ŞİMDİ GÜNDEM OLDU!
Yaşar EYİCE / Yeni Vizyon Gazetesi
Erkan Yolaç bir zamanların ünlü sunucusu idi...
Daha doğrusu yarışma programlarının aranan ismiydi.
Nasıl Orhan Boran’ın ‘Yuki’ si varsa, onun da ‘evet- hayır’ yarışması televizyonların ilk yayın hayatına başladığı dönemlerde başlayan ve yıllarca aranılan programı olmuştu.
Seyirciler arasından birini daha doğrusu birçoğunu sahneye sırayla alır, kameraların önünde yarışmanın şartlarını şöyle anlatırdı:
‘Sorularıma kesinlikle evet – hayır ile yanıt vermeyeceksiniz, başınızı da emme basma tulumbası gibi aşağı yukarı sallamayacaksınız!’
Bu kadar basitti, yarışmanın şartları...
Belli bir süre örneğin üç dakika ‘evet ve hayır’ sözcüklerini kullanmayan ödülünü alıyordu.
Ama ödül kazanan yok gibiydi...
Belki birkaç kişiye bence biraz da bilerek hediye şeklinde yarışmayı kazandığını belirterek gong sesi ile başlayan yarışmayı yine gong sesi ile bitirmişti.
Yarışmacının ‘evet’ ya da ‘hayır’ demesiyle, yani ağzından bu sözcüklerinin çıkmasıyla birlikte, Erkan Yolaç zıplayarak sonucu ilan ederdi.
Aslında sistemi basitti...
Zamanı da çok iyi kullanıyordu.
Örneğin; karşısındakinin hal ve hatırını sorduktan sonra, mesleğini sorardı.
Yarışmacı söylerdi...
O da bu arada yanıtı tekrarlardı...
Ve yarışmacının ağzından büyük olasılıkla kısa bir yanıt çıkardı ‘evet’ gibi...
Bu ‘evet’ de onun için felaket olurdu yani büyük iddia ve umutla çıktığı sahneden başı eğik ve üzgün yerine dönerdi.
Yani ‘evet’ sözcüğü o an için hayallerini yıkmış olurdu...
Şimdi yine yurt sahnesinde ‘evet- Hayır’ sergileniyor.
Ama bu oyun değil...
Geleceğimizi ilgilendiriyor.
Hem kişilerin yani yurdumuz insanlarının, hem de vatanımızın...
Ben söylenenlere hep ‘kuşku’ ve ‘şüphe’ ile baktığımı, yaklaştığımı böylece daha hayırlı sonuca ulaştığımı da yaklaştığımı, doğruyu bulduğumu yıllardır yazar ve söylerim.
Tabi bu benim görüşüm ve düşüncem....
Yoksa menfaati olanlara farkında olmadan hizmet edebilirim.
Şimdi gelelim günümüze...
*- Ahbaplardan geliyor!
İlk mesajı Ödemişli Altan Düzalan kardeşimle, Sadık Aytun akrabamdan şöyle aldım...
‘ÇAĞRINI ALDIM.
LAİK, BAĞIMSIZ, ÖZGÜR BİR TÜRKİYE İÇİN
BEN DE VARIM!
#hayır
SEN DE VAR MISIN?
Varım diyorsanız, zinciri devam ettirin.
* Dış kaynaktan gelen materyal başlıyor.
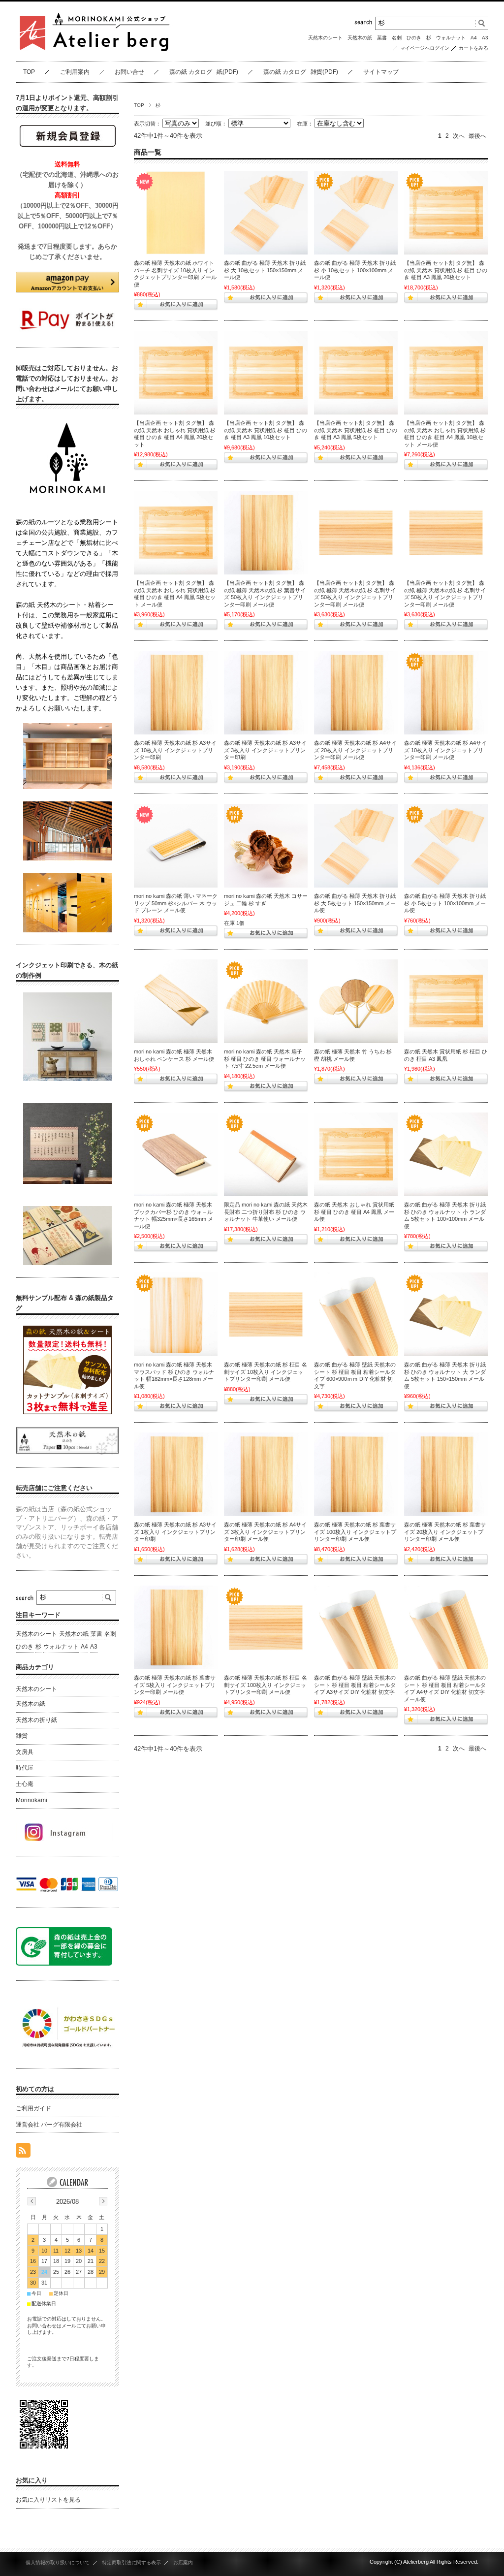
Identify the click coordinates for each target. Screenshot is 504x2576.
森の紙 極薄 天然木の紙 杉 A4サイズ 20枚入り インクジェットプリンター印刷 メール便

Kopyalayıp yapıştırın lütfen’ diyorlardı...
Arkasından Bornova’dan yılların çocukluk komşusu Fatma Sağer Gökçe de benzer bir mesaj göndermiş.
Anladım ki referandumda bu dostlarımız oylarını ‘hayır!’ olarak kullanacaklardı ve açıklıyorlardı, aynen Fatih Çekirge gibi...
Ama gazeteciliğe ‘Paşa Oğlu’ Fatih Çekirge ile birlikte İzmir’de başlayan Avukat Özdemir Sökmen’e sormak lazım arkadaşını...
Daha başarılı olmasına, hatta önemli bir ismin kendilerine nasihat ederken, ileride nasıl nimetlerin onları beklediğini anlatmasına rağmen, yoluna bu şekilde devam etmeyeceğini belirten ve hukuk adamı olan Özdemir Sökmen belki bir gün hatıralarını yazarsa gerçekleri ya da teklif edilenleri anlatır.
Hatta Ender Coşkun da sanıyorum konuşmaları daha doğrusu anılarını anlatır, ‘Nereden nereye?’ diye sorar...
Bazılarının Z takımından A takımına gelmelerinin yollarını belirtir.
*- Şarkıyı anımsattı
Dostumuz Hakkı Ülkü yıllarca Aliağa’da belediye başkanlığı yaptı.
Sonra Milletvekili oldu.
Belli yaşın sonunda ise iletişim fakültesini bitirdi
Yani her zaman ilgi odağı oldu.
Hakkı Ülkü şunları yazmış:
‘Referandumda kahverengi ‘hayır’ demekmiş.
Ben de o rengi çok seviyorum.
Tatlı bir renk.
Gençliğimizde Savaş Ay'ın annesi Şükran Ay çok güzel söylerdi o şarkıyı.
Bakın sözlerine umarım siz de seveceksiniz.
‘Sanki billur bir pınar/kahverengi gözlerin,
Ruhuma neşe sunar kahverengi gözlerin,
Rüzgarlar kadar serin/ufuklar kadar derin,
Senin en güzel yerin/kahverengi gözlerin.
Mehtapta benzer aya/bakarım doya doya,
Sanki tatlı bir rüya/kahverengi gözlerin.
Bu şarkıyı dinleyip de referandumda tercihi kahverengiden yana kullanmak kadar doğal bir şey olabilir mi?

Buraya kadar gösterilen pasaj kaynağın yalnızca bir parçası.